I haven’t played the drums much this year, but a few weeks ago a guitar-teaching friend asked me to help with a jam session for his students. So I spent an afternoon playing behind a rotating cast of young guitarists. The songs were assorted rock classics, each with an easy chord progression, even though some of them originated with Hendrix and a few of the other best guitarists in the history of the style.

The parts where the guitar students tried to solo were chaotic, but the songs came out okay, especially since the bass players who showed up had good time. Meanwhile, the parents stood out front holding up their cell phones to document their kid’s big moment, or sat around looking like parents (although, with my birthday falling the day after this jam, it occurs to me that I am now only a few years younger than my parents were when I attained teen hood).

It added a few songs to my repertoire, since Jason Mraz’s “I’m Yours” and Weezer’s “Say It Ain’t So” have evaded my attention until now. And I wouldn’t have guessed that it would be easier to drum to “Purple Haze” than to “While My Guitar Gently Weeps.”

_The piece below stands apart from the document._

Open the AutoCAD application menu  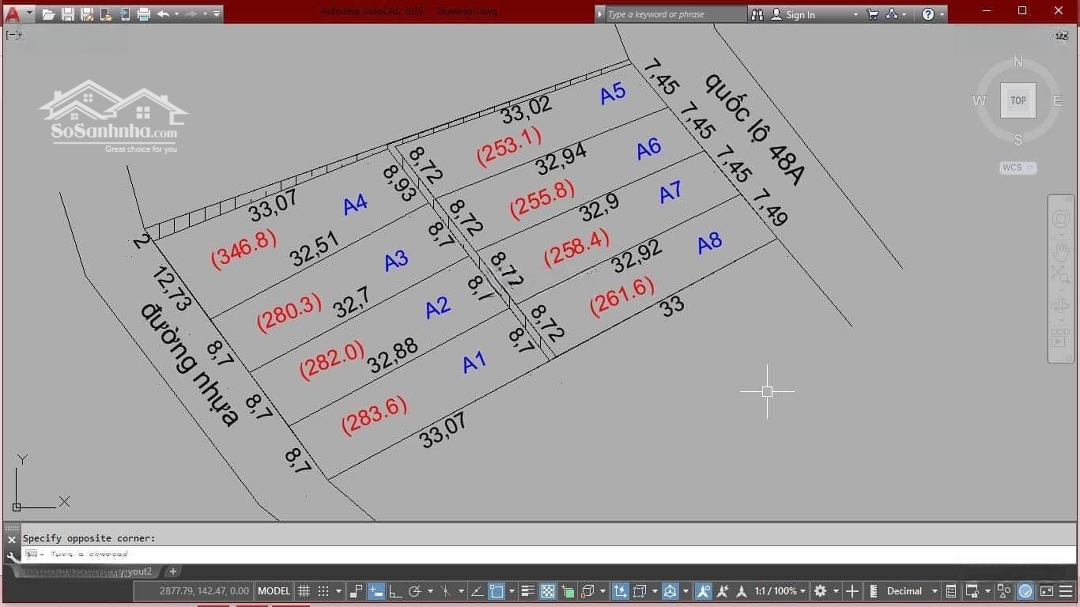coord(12,14)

It might have seemed easy to chuckle about the ensemble of gawky guitars, but my first jam was no triumph either. It was the opposite situation. My uncle and some friends of his have get-togethers once a year or so where they break out acoustic guitars, and the occasional piano, and play the classics of the early 70’s singer-songwriter era. When they did this in 1987, they did one song with me on drums: James Taylor’s “Steamroller,” probably in the most avant-garde rendition it has ever had.

The next year, I had the benefit of owning my own drums and putting in a few months worth of practice. And they had another jam, I played with them on more songs, and I was better. Sometime around the mid-90’s, I could sound the way I wanted to on drums most of the time. A lot of banging took place in between.

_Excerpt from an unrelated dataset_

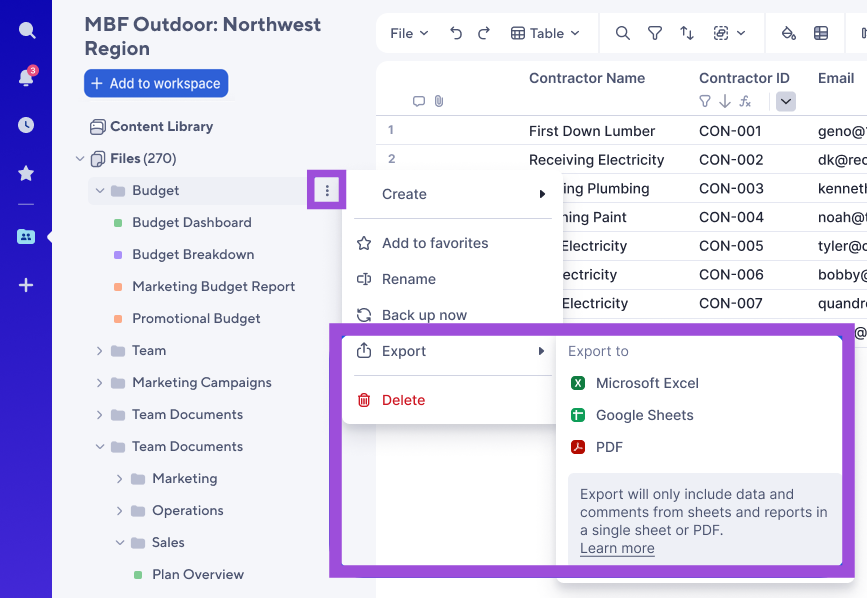Open the Learn more link about exports
867x598 pixels.
[x=616, y=548]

Meanwhile, it is December, and the end of a decade. So the papers were full of retrospectives and state-of-the-nation stories. I read Greg Kot’s Tribune article about music in the 00’s: once again, Radiohead, I-Pods, no one who hasn’t been on American Idol managing to sell CDs. They are pressing issues, and I’ve written about them here a few times too.

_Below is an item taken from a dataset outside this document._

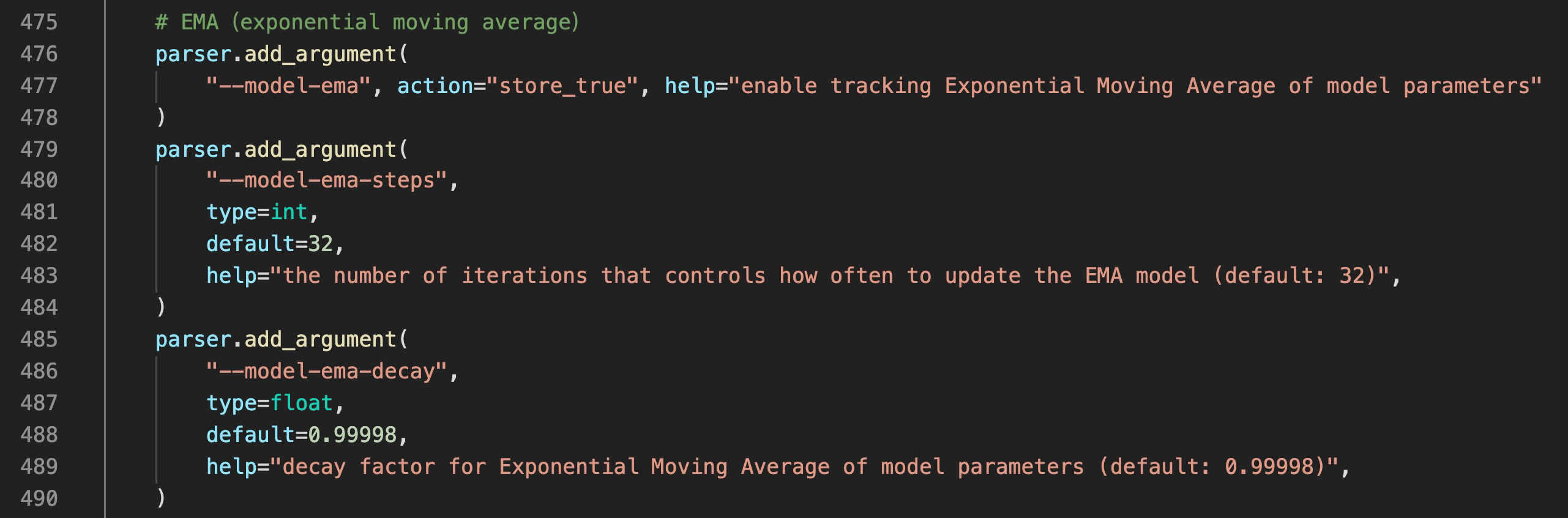Click line number 490 in the gutter
The width and height of the screenshot is (1568, 518).
click(x=39, y=498)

However, those thoughts were far away on that afternoon. I thought about playing some new songs, and the students grappled with playing on a stage, and with other people, for what was probably one of the first times for most of them. And another thought, which came later, was that a few of these people (or perhaps others in the same age group) might keep playing those guitars, get better, and produce something a decade or so down the line which Kot and/or me would find exciting.

The music regeneration process continues. And the proof is there, stored inside numerous parental cell phones.